4 minute read
Could Stop it All
by Woroni
If you called your dad, he could stop it all
SARAH GREAVES EDITED BY KAROLINA KOCIMSKA
“I wanna live like common people” is the ongoing refrain of Pulp’s 1995 aptly titled tune Common People. The song details Pulp’s lead singer, the one and only Jarvis Cocker meeting the antagonist of our song and her repeated desire to “do whatever common people do”. Not only is Common People an absolute banger, it highlights oddities of economic tourism and a ‘poor is cool’ mindset. Our antagonist, despite taking Cocker’s advice to “Rent a flat above a shop, cut your hair and get a job, smoke some fags and play some pool, pretend you never went to school” is still confronted with inevitability of her privilege when Cocker quips that “if you called your dad, he could stop it all.”
The sentiment of this song was something I felt repeatedly when arriving at ANU. I was acutely aware of my own privilege as a Melbourne private-school attendee. However, I found myself uncomfortable around people’s constant attempts to ‘live like common people’ with repeated lamentations of financial woes, discussions of work, the buying of second-hand clothes, and the odd sprinkling of ‘Oppression Olympics.’ Nevertheless, it gradually emerged over the course of the year, that a large proportion of students, whilst diverse in their backgrounds, were still overwhelmingly privileged. Just like the “chips stains and grease” referred to in Common People most of these woes could “come out in the bath.” I was certainly not alone in attending a private school and far from the only student receiving financial support from my family. Yet a continual desire to come across as struggling or in some way wronged by society persisted.
It is evident that social mobility in modern Australia is no simple feat. The funding allocations of our education system combined with other factors ranging from tax law to negative-gearing have stratified society unjustly. This has created a growing awareness amongst progressive youth that just maybe, we may have encountered our fortune at least in some part due to luck, making it quite difficult to justify that anyone truly ‘deserves’ or works for the riches they have. This gaping hole in Australia’s obsession with meritocracy is a confronting idea for many.

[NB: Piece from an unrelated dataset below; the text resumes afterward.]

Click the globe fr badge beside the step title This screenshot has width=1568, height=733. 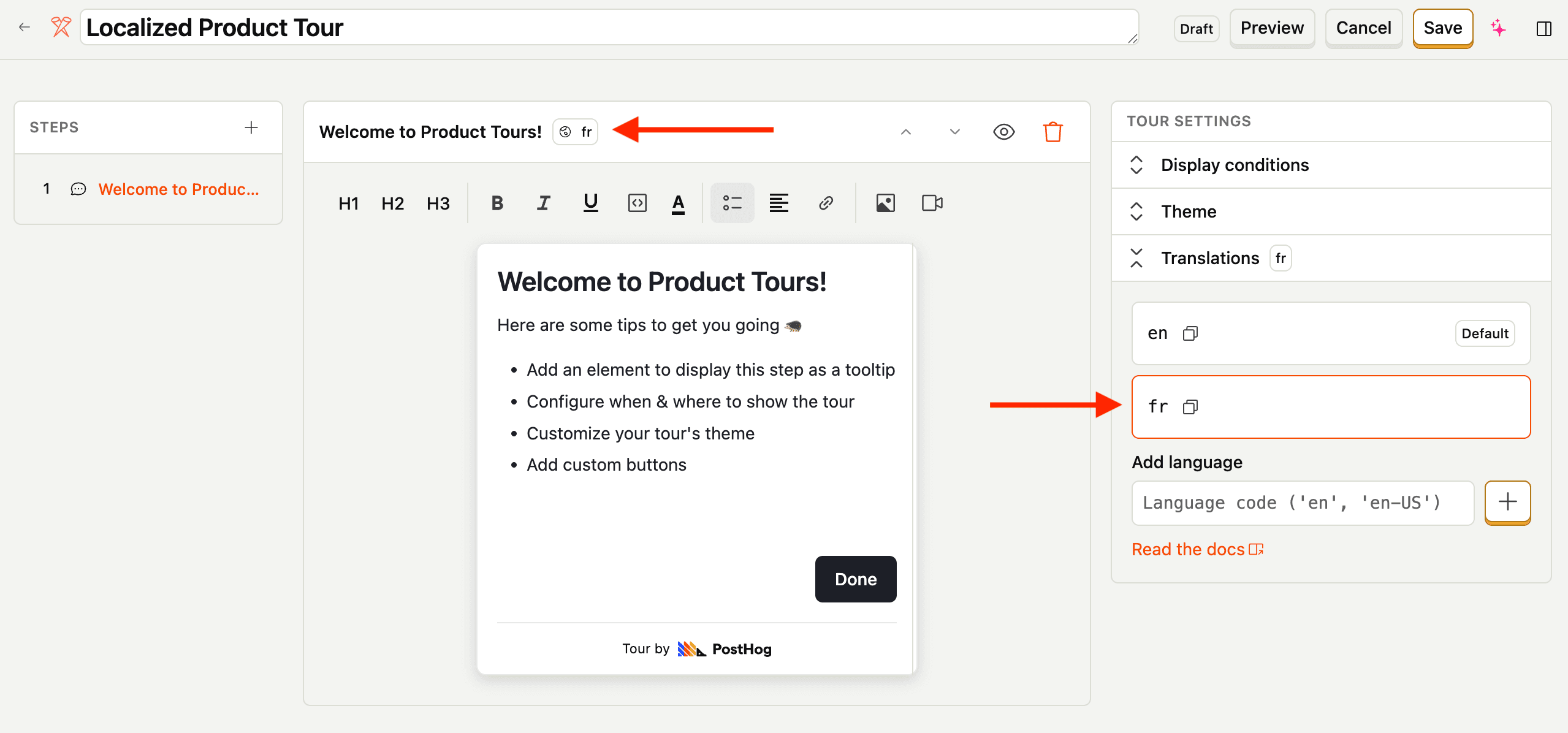click(574, 131)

As such, there is an understandable desire to dissociate from being the douchey, out of touch beneficiary of a rigged economic system. However, whether it’s the accidental mentioning of the holiday house or sudden disdain for a progressive taxation system, the ugly face of ignorant wealth will inevitably rear its head. In our desperate attempts to avoid looking like rich arseholes, we tend to avoid focussing on not being one. The murky nature of privilege makes it a comparatively simple aspect of our identity to hide from others, allowing some people the opportunity to remove any sense of responsibility from being a potential oppressor. Whilst privilege remains so narrowly constructed, we can continue almost mythologising the working class, appropriating the more appealing parts of working class fashion, slang, attitudes etc without considering the circumstances this culture is attached to. If we spend our time attending expensive vintage markets so we can look like we buy our clothes from op shops and keep protesting the cruelty of the 1 percent, we do not have to unpack our own identities and acknowledge our position in the top 10, 20 or 30 percent.

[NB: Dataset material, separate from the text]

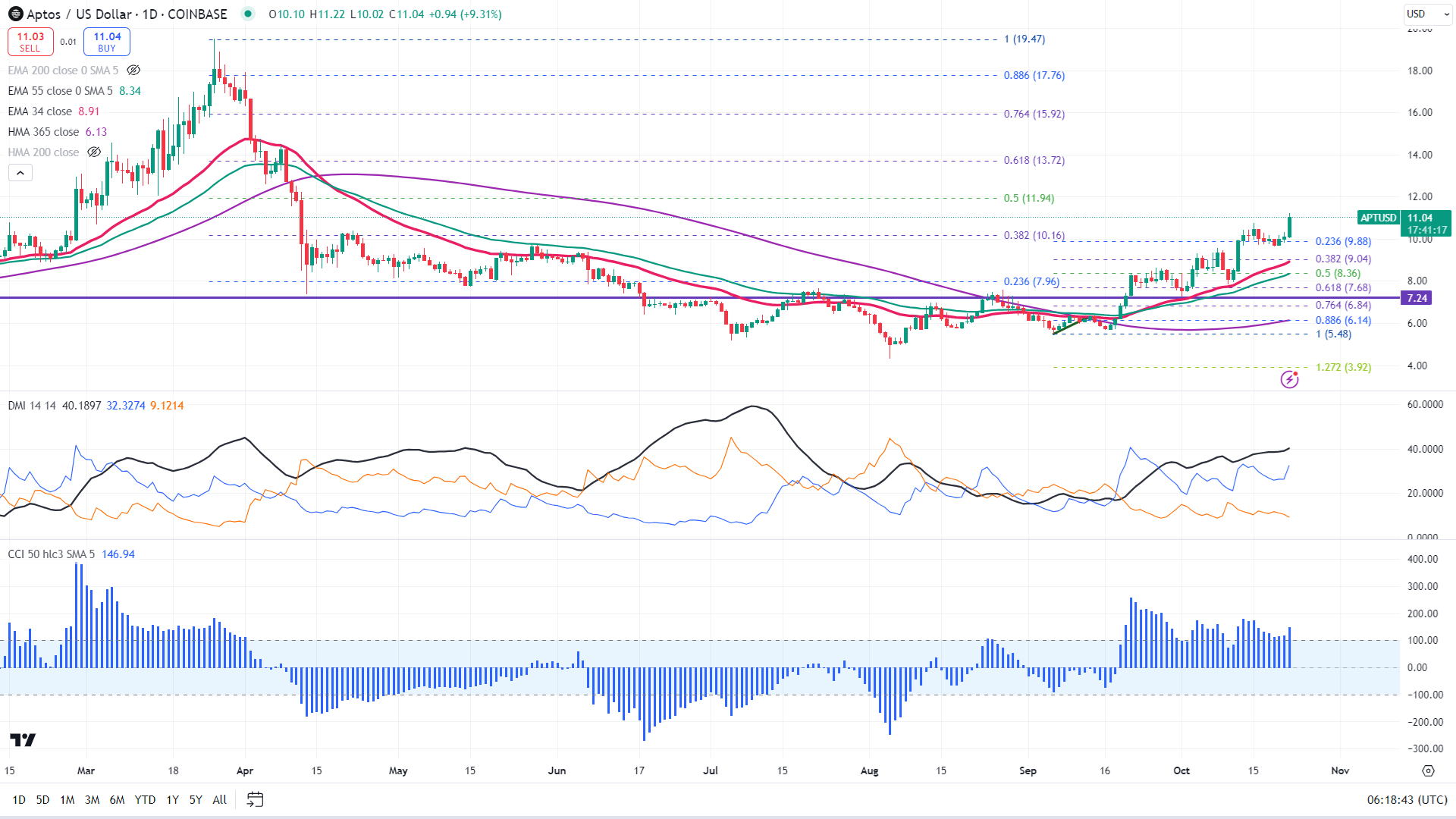Show hidden HMA 200 indicator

Less obvious forms of privilege also emerge in having parents who drove you to numerous sporting activities or a teacher who took the time to give you extra feedback or put your name forward for new opportunities. We have forgotten that privilege extends beyond money and into the cultural capital we are exposed to, the connections we gain, the support our parents give, the places we live and a great deal of chance. These things may be connected to money but they highlight that money alone is a narrow construction of privilege that fails to consider the myriad of factors that determine socio-economic standing. Accepting that identity is not completely encompassed by monetary class will allow student culture to move outside of elitism and view others in a more nuanced light beyond ‘oppressor’ and ‘oppressed’ or ‘haves’ and ‘have-nots.’

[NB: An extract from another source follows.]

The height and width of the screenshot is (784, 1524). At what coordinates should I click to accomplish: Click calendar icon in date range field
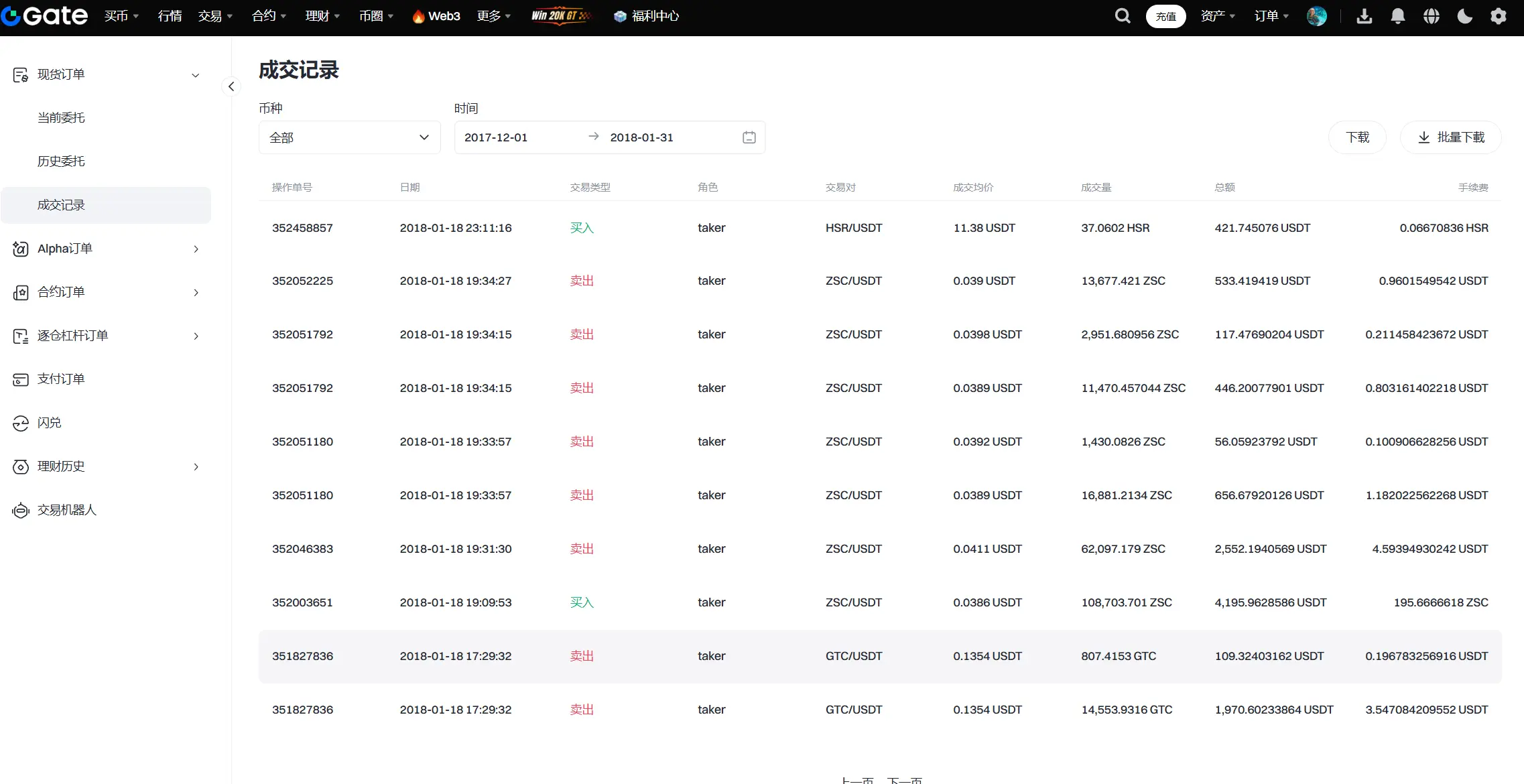coord(749,137)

There is nothing to be gained from denying one’s own identity. Not only is it a fruitless act of self-deception, but it is ungrateful to those who support you or the dumb luck that placed you at the apex of society’s grossly unfair structure. If we seek greater diversity and self-acceptance on campus, we must accept that some of us benefit from the current system and are inadvertently ‘part of the problem.’ Despite my love of Common People, it too is guilty of perpetuating class structure. We must stop romanticising whatever we deem in our heads to be ‘common people’ and accept privilege as the complex, multi-faceted concept that it is in modern Australia. No one is at fault for their abundance or lack of privilege but denying it abdicates any responsibility in building a more just futue.